Energy

Fusion energy and ITER

Could fusion, the energy source of the sun and stars, be the energy of the future? Fusion has the potential to provide a safe, cost-efficient and sustainable solution to European and global energy needs. For this reason, the EU is part of one of the most ambitious energy projects in the world, called ITER in the south of France.

ITER is a unique project to build the world’s biggest fusion machine. By fostering innovation and international collaborations, the project creates economic growth and job opportunities while putting the EU in the lead of global fusion research.  Although a purely experimental device, ITER will help advance fusion energy technology for a greener and more sustainable energy mix.

 

Participation of the EU in ITER

                
ITER timeline 9
21 July 2020  The European Council agreed on the long-term EU budget 2021-2027, including ITER.

 

07 June 2018
The Commission adopted a proposal for a Council decision on EU funding ITER for the period 2021-2027

17 April 2018
The Council of the EU adopts its conclusions on the communication and reaffirms its continued commitment to the ITER project

14 June 2017
The Commission revises the EU contribution to ITER, in accordance with the baseline

15-16 June 2016
The ITER Council  adopts a new baseline of the project and sets the earliest technically available date for the first operation of the machine at December 2025

1 June  2007
The Broader Approach agreement, signed jointly by Japan and the EU, enters into force

19 April 2007
The European body Fusion for Energy (F4E) is established for a period of 35 years

21 November 2006
The ITER agreement is signed by China, South Korea, the United States, India, Japan, Russia and the European Atomic Energy Community (Euratom)

The road to fusion

Fusion science and technology have a long history in Europe and their development was accelerated from 1957 by the Euratom Treaty, which established a European atomic energy community. Since then, European fusion research is better coordinated to make sure that the technology moves forward, as quickly as possible.
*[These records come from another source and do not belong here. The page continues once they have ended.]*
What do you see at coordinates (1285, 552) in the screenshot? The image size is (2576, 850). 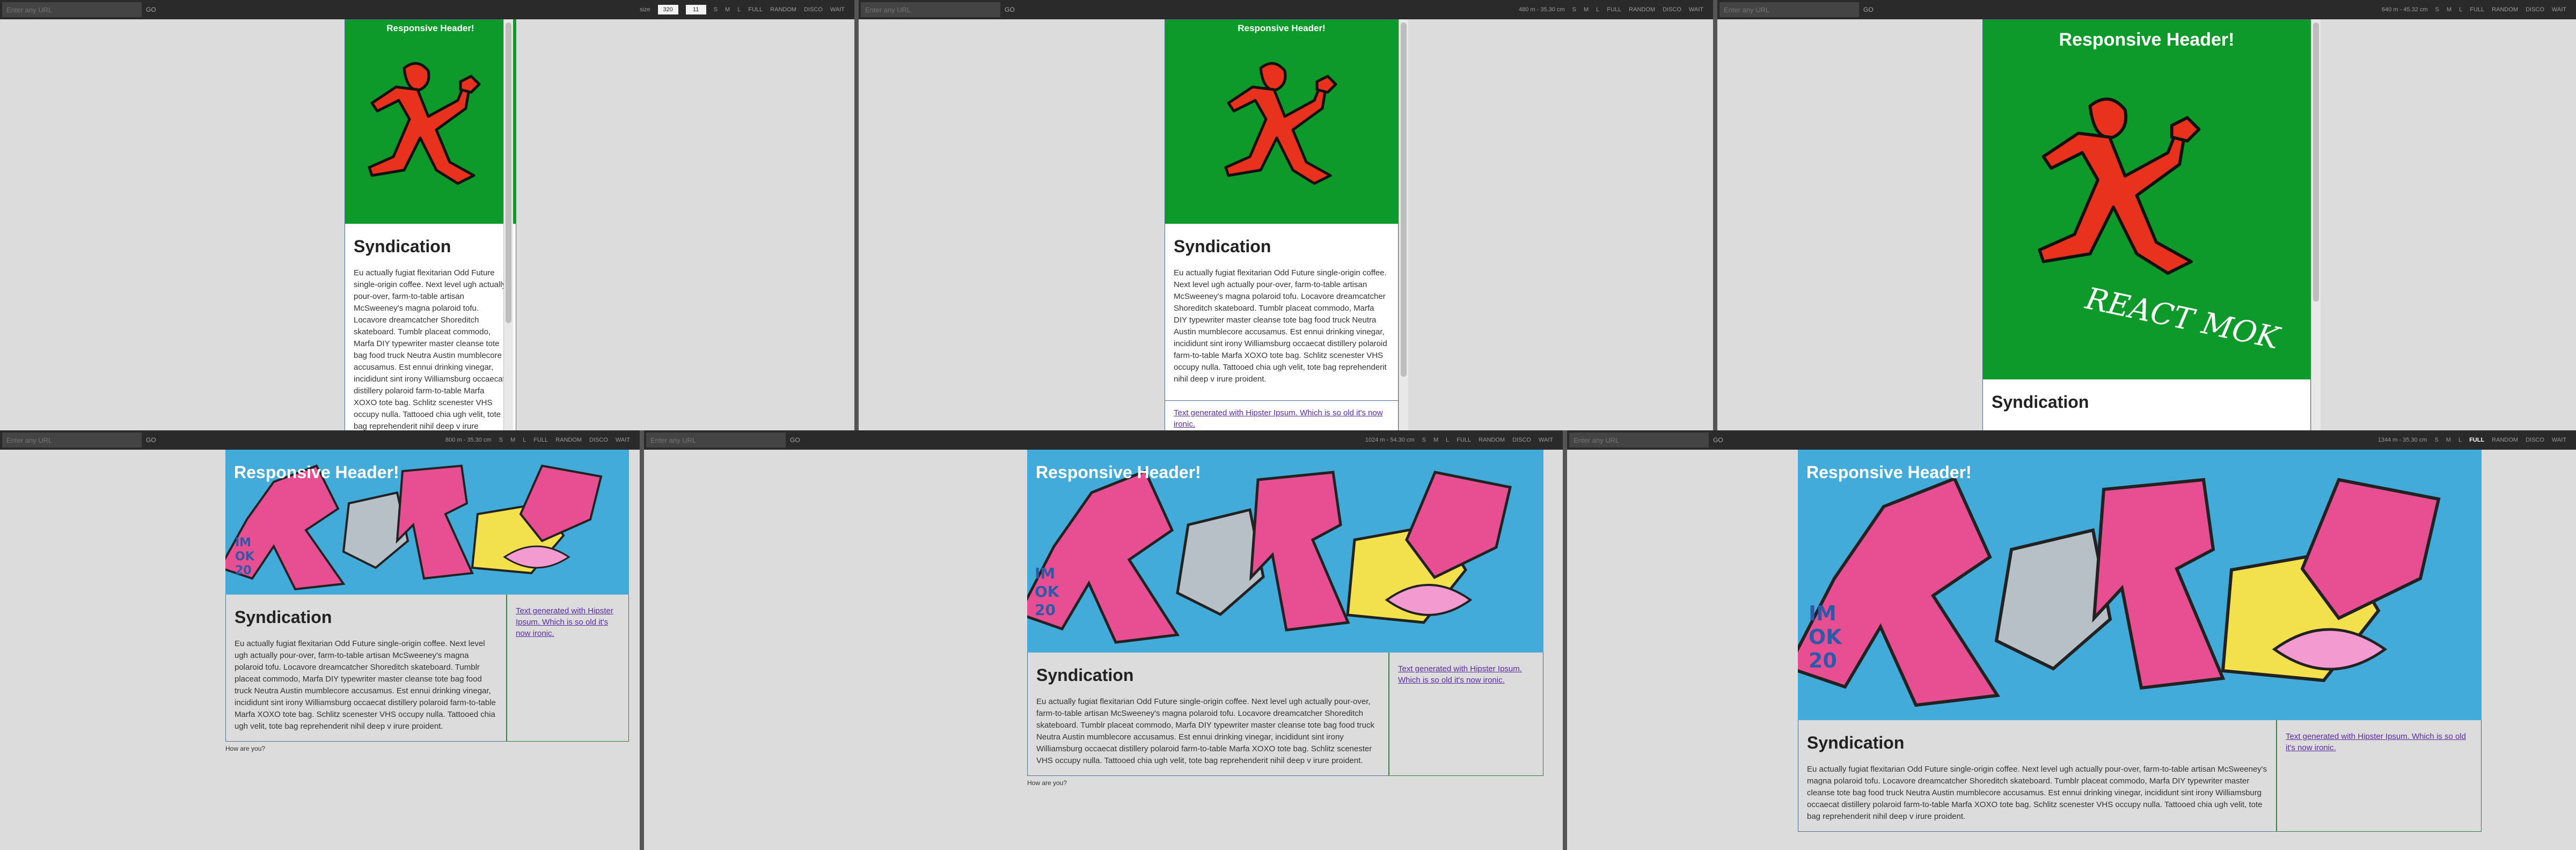 I see `site-header: IM OK 20 Responsive Header!` at bounding box center [1285, 552]. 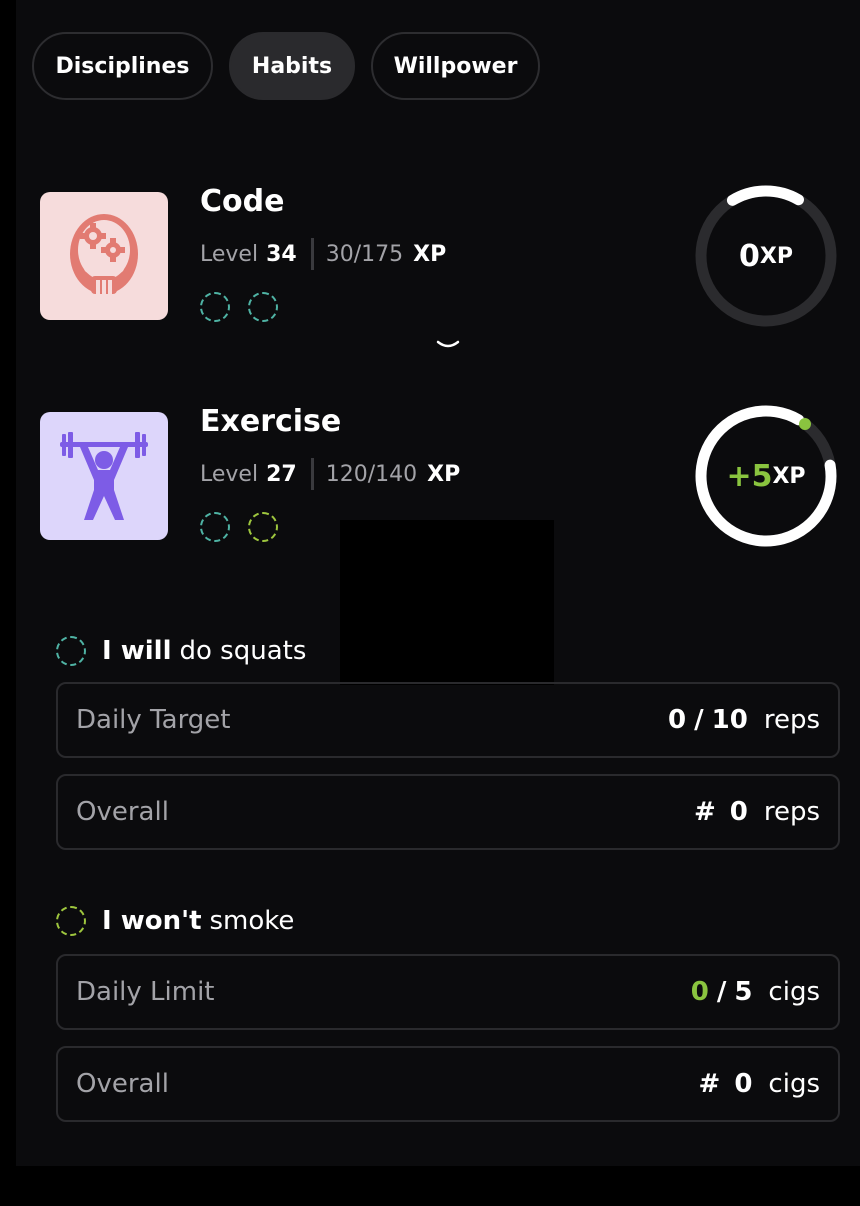 I want to click on xp-gain-value: 0, so click(x=750, y=256).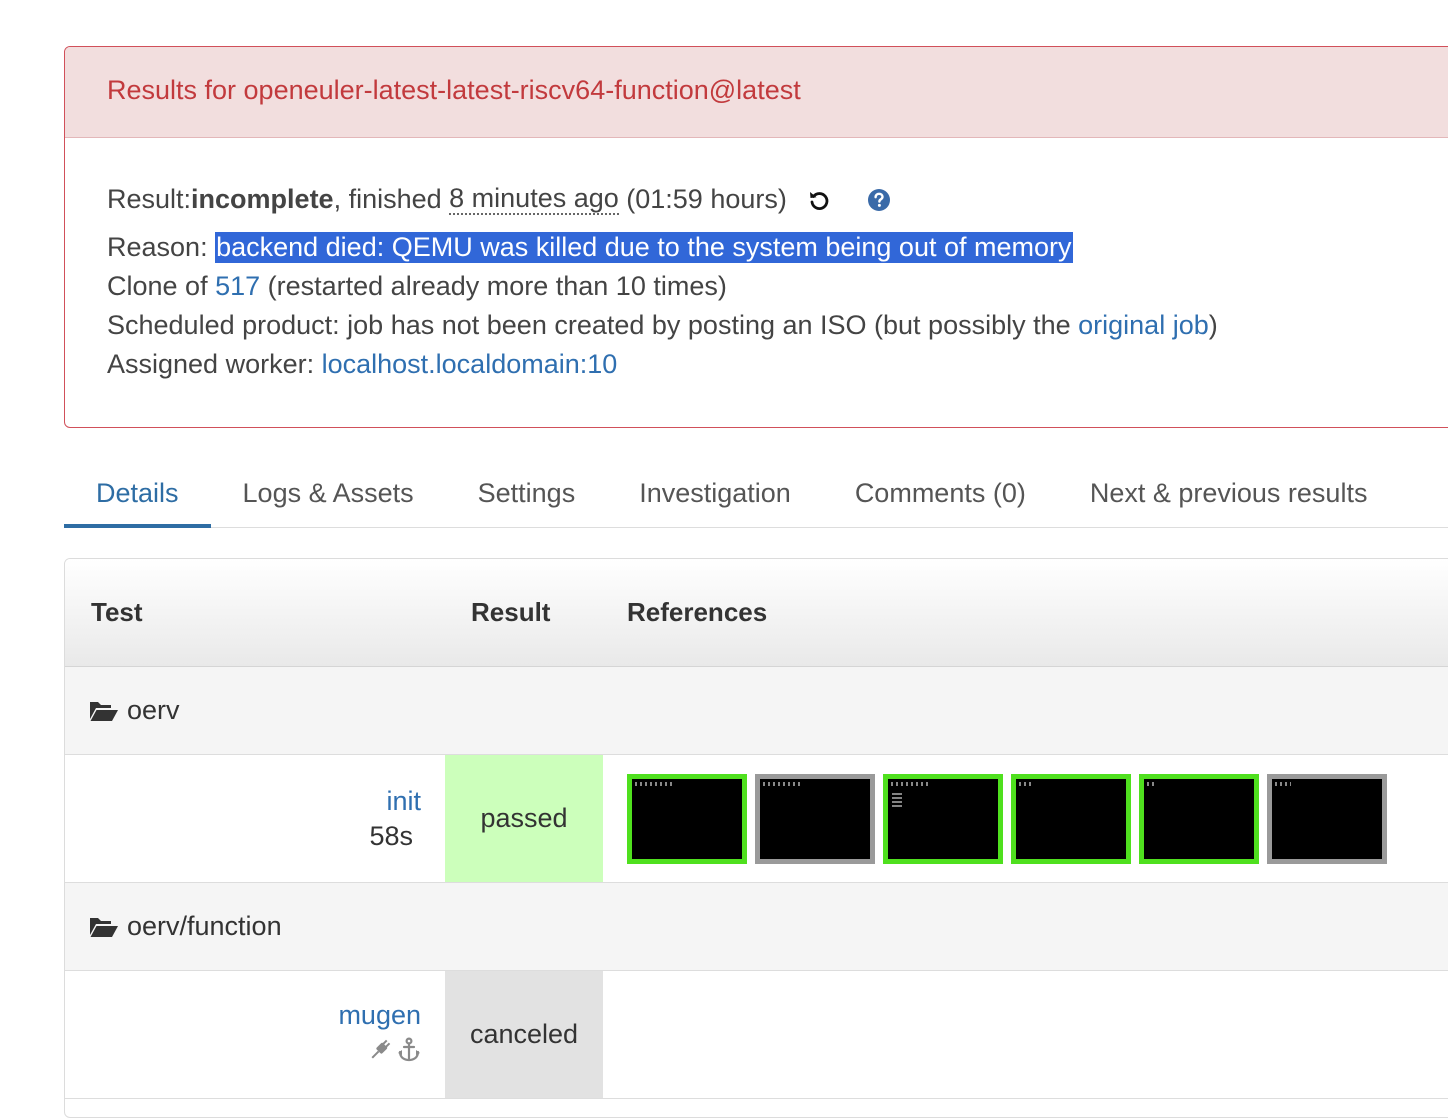 The image size is (1448, 1118). What do you see at coordinates (162, 246) in the screenshot?
I see `reason-label: Reason:` at bounding box center [162, 246].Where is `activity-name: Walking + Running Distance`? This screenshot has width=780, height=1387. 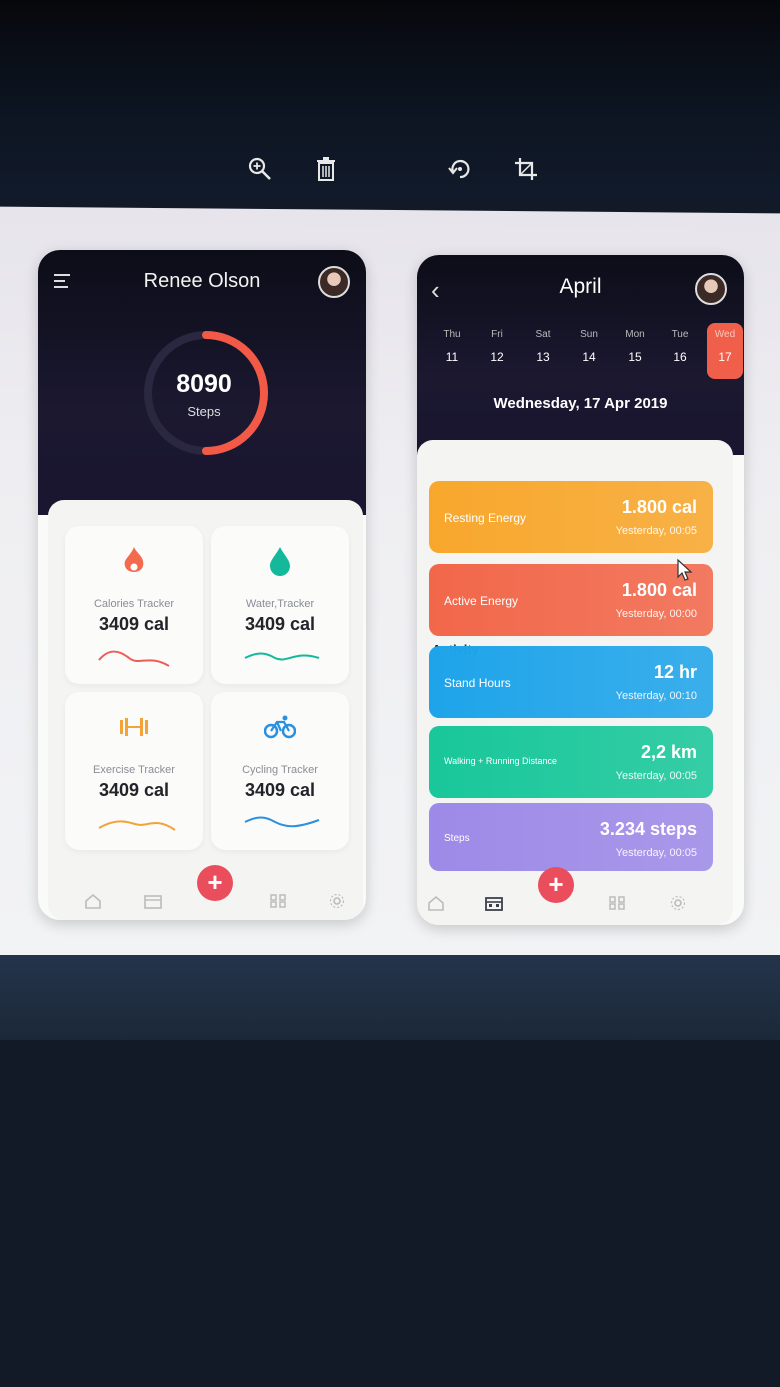
activity-name: Walking + Running Distance is located at coordinates (500, 761).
European fusion laboratories collaborate through a consortium called EUROfusion, in line with the long-term strategy set out in the European research roadmap to the realisation of fusion energy.

ITER is of key importance in the roadmap, particularly as it aims to prove the scientific and technological feasibility of fusion as a future energy source. Although ITER itself will not produce electricity, DEMO - the device that will follow - will likely model a real future fusion power plant and produce electricity. This in turn will pave the way for future commercialisation and use of fusion power, possibly from 2050 onwards.  

ITER governance and funding

The project stems from the ITER agreement, which was signed by China, Euratom (represented by the European Commission), India, Japan, South Korea, Russia and the USA in 2006.  Together, they govern the ITER Organization, which is responsible for constructing and managing the project.

Members have a domestic agency that manages their contributions. The EU’s domestic agency is called Fusion for Energy.

The European contribution to ITER is funded from the EU budget; for the period 2021 to 2027 the European Commission has proposed to contribute €6.07 billion to ITER.

The Broader Approach

In parallel to their collaboration on the ITER project, the EU and Japan are working together on three fusion-related projects.

The projects, all located in Japan, aim to complement ITER and accelerate the development of fusion power. The work includes the construction of an advanced fusion device, research into durable materials for use in future devices, and the setting-up of a remote operation room for ITER.

The cooperation was established by the signature of the Broader Approach Agreement in 2007 and a new, second phase of activities is being launched in 2020.

Fusion for Energy and industry engagement

The EU’s domestic agency, Fusion for Energy, established in 2007 and based in Barcelona, Spain,  is responsible for delivering Euratom’s contribution to the ITER project and the Broader Approach, and contracts businesses and research organisations in the EU to achieve this.

By participating in ITER, the EU makes substantial investment in European industry. More than €4 billion has already been invested in this way, which has had a strong and positive impact on the European economy in terms of producing economic growth and boosting employment.

Moreover, individual businesses that have produced components and provided services for ITER have reported being able to expand their facilities, upgrade equipment, and hire staff.